SOURCE INFORMATION >>
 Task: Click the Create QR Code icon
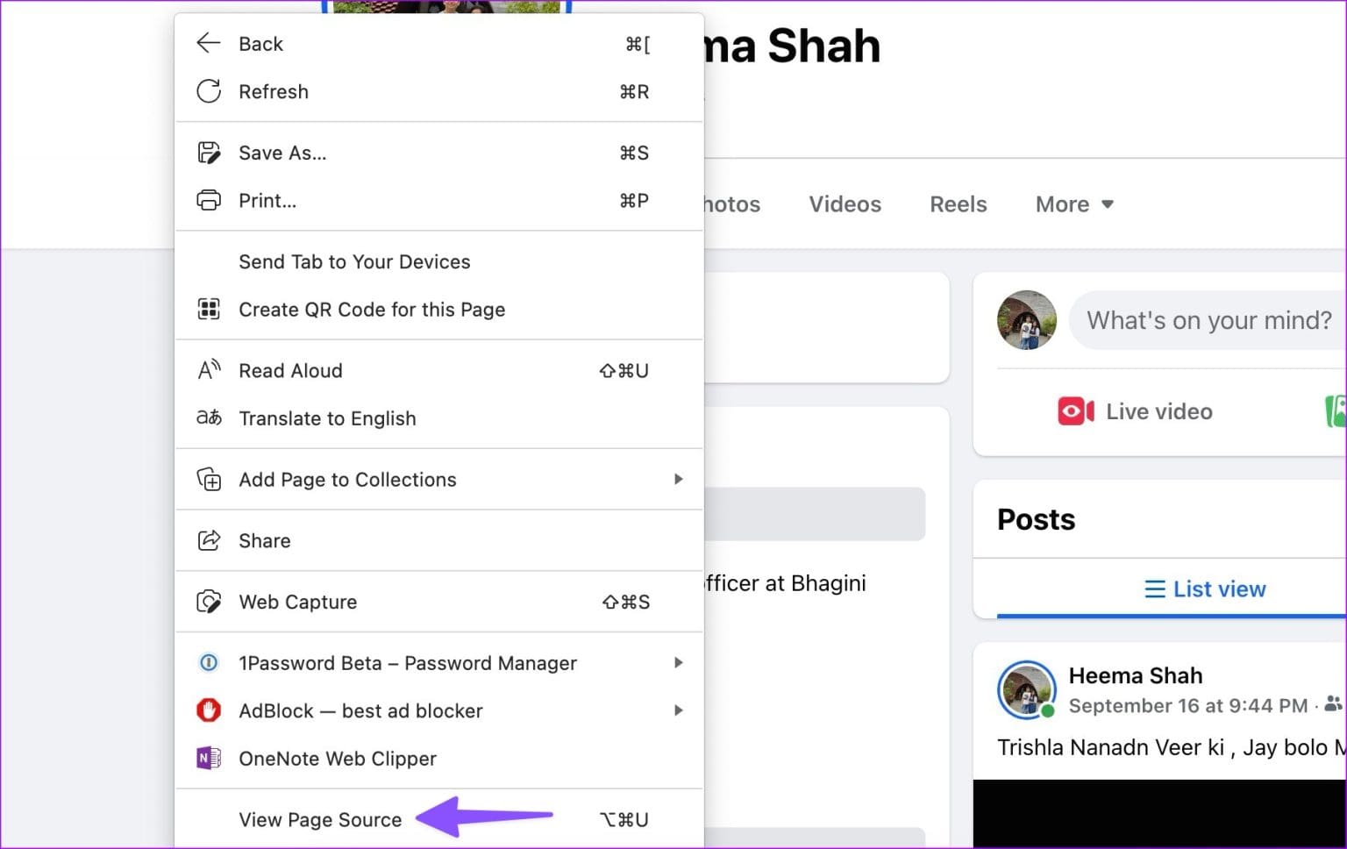[x=209, y=309]
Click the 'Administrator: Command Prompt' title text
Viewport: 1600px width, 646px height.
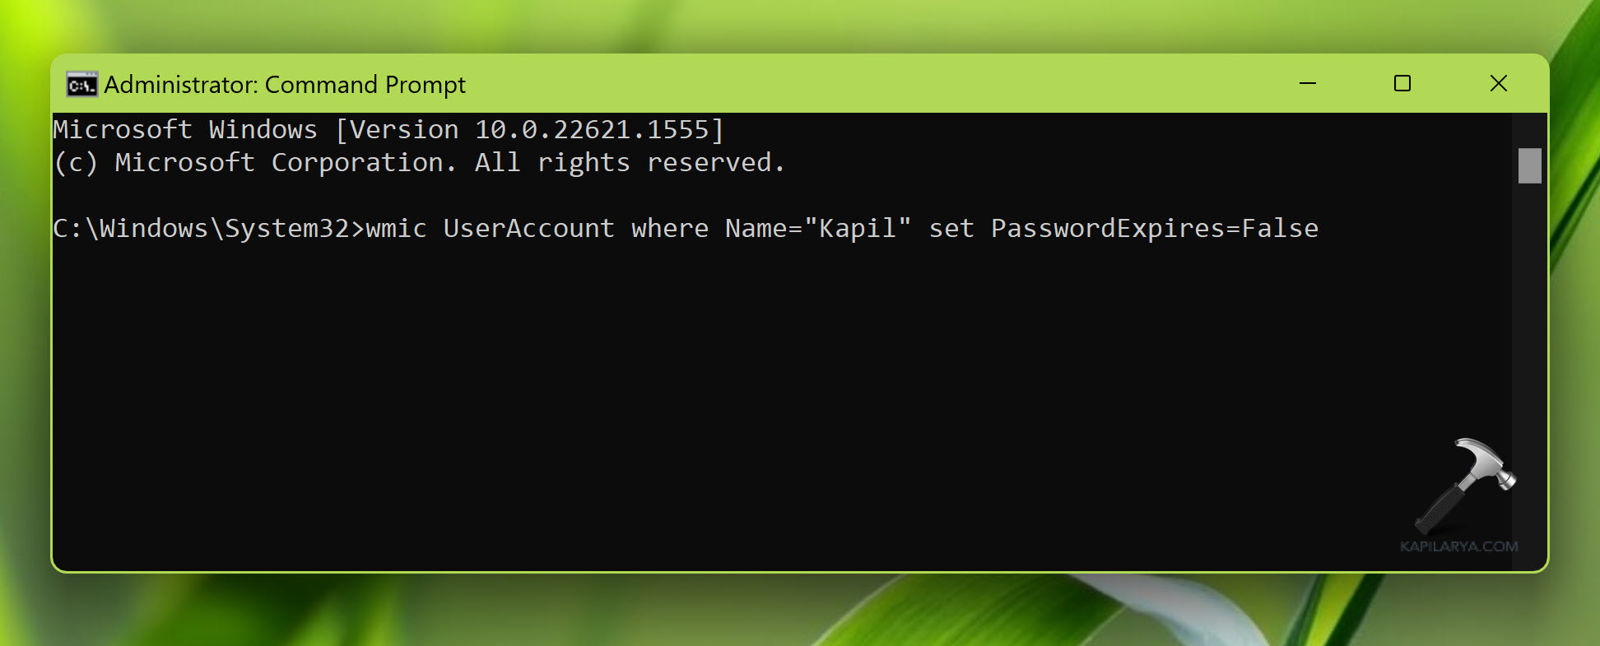coord(285,85)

PROBLEM TO WORK ON >>
In the copy, omit the pictures and reproduce every entry exactly.

PROBLEM SOLUTION >>
 Task: Click the Create QR Code icon
[x=209, y=309]
Click the 'Administrator: Command Prompt' title text
Viewport: 1600px width, 646px height.
coord(285,85)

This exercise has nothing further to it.